Patric Stanton, Ph.D., explains how one groundbreaking study proves that it’s hits to the head—not concussion—that trigger CTE.
As an expert in his field, with decades of experience studying synaptic plasticity in the quest to better understand neurological diseases, including traumatic brain injury, Patric K. Stanton, Ph.D., professor of cell biology and anatomy and of neurology, and a team at New York Medical College were called upon to join an elite contingent of researchers studying the origins of Chronic Traumatic Encephalopathy (CTE). The stunning results of that study provides the first solid evidence regarding the origins of CTE. According to Stanton, “It is becoming clear that simply experiencing repeated impact in contact sports, without ever having a concussion, can still increase the risk of developing CTE. We need to know how much it increases this risk, and develop new methods of monitoring impact to determine when, and for how long, a person should no longer be playing contact sports.”
In recent years, CTE has come into the spotlight because of its link to athletes and combat veterans for whom head trauma has long been considered a professional hazard. Previously, the exact origin behind CTE had remained hard to pinpoint, since studying CTE required postmortem brains of high-level athletes and veterans thought to have CTE prior to death.

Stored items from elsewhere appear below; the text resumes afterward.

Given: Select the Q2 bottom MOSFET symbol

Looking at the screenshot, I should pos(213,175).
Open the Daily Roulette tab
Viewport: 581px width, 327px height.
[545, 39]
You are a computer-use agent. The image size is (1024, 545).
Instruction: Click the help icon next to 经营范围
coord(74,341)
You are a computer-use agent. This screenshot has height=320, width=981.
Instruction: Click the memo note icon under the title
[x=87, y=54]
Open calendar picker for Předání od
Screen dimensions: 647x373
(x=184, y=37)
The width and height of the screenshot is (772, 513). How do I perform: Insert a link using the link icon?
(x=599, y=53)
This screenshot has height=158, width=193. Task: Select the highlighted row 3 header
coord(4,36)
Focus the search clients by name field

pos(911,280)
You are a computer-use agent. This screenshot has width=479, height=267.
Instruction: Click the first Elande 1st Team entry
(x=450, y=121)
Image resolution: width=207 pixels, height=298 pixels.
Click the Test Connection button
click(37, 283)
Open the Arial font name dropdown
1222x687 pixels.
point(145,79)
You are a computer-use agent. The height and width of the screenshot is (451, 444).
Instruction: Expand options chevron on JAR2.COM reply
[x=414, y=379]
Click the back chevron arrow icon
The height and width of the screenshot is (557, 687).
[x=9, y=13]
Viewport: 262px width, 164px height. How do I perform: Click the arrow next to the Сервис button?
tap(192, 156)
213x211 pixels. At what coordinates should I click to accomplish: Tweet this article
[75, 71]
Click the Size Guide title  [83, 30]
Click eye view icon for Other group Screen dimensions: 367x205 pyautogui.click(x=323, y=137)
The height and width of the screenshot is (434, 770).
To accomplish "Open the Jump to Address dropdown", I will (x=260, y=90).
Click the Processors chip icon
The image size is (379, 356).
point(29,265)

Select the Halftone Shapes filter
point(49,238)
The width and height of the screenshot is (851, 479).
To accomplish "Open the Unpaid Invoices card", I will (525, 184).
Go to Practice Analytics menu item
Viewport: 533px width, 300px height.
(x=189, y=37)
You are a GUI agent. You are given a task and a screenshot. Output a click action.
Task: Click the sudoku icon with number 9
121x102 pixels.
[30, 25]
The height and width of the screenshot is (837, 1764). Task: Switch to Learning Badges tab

Results of this study, led by the Boston University School of Medicine, were published last month in the journal Brain. “Our study is ground-breaking for a few reasons,” Stanton explains, “along with our companion blast TBI CTE paper in 2012, these are the first studies that examined both the brains of young athletes and soldiers, and showed pathological hallmarks of CTE in the brains of athletes and soldiers as young as 18.”
Specifically, Stanton and his colleagues studied human brains from teenage athletes who had sustained closed-head impact injuries prior to death, then compared those to the brains of age-matched teen athletes without recent traumatic head injury. The analysis showed post-traumatic pathology, including one case of early-stage CTE, in the head injury group and none in the teenagers without head injury. To hone in on the exact mechanism behind the pathology, researchers then studied mouse models that recreate sports-related head impact and military-related blast exposure, under controlled laboratory conditions.
“We now have strong evidence to believe that the risk of CTE to soldiers, professional and amateur athletes, is much greater than previously known,” Stanton explains. The take-away, particularly as it applies to parents and coaches of young athletes is this: It is repetitive hits to the head, with or without concussion, that cause CTE. To prevent CTE, you must prevent young athletes from incurring repetitive head impact. “Sports in particular are elective forms of entertainment, and it is the responsibility of professional and amateur sports to work to make these forms of entertainment safer. This is likely to require both changes in the way the games are played, and better monitoring and rules for when athletes need to be removed from the game. For our military personnel, we have a profound responsibility to minimize their risks of TBI, and to search for treatments that reduce the risk of CTE.”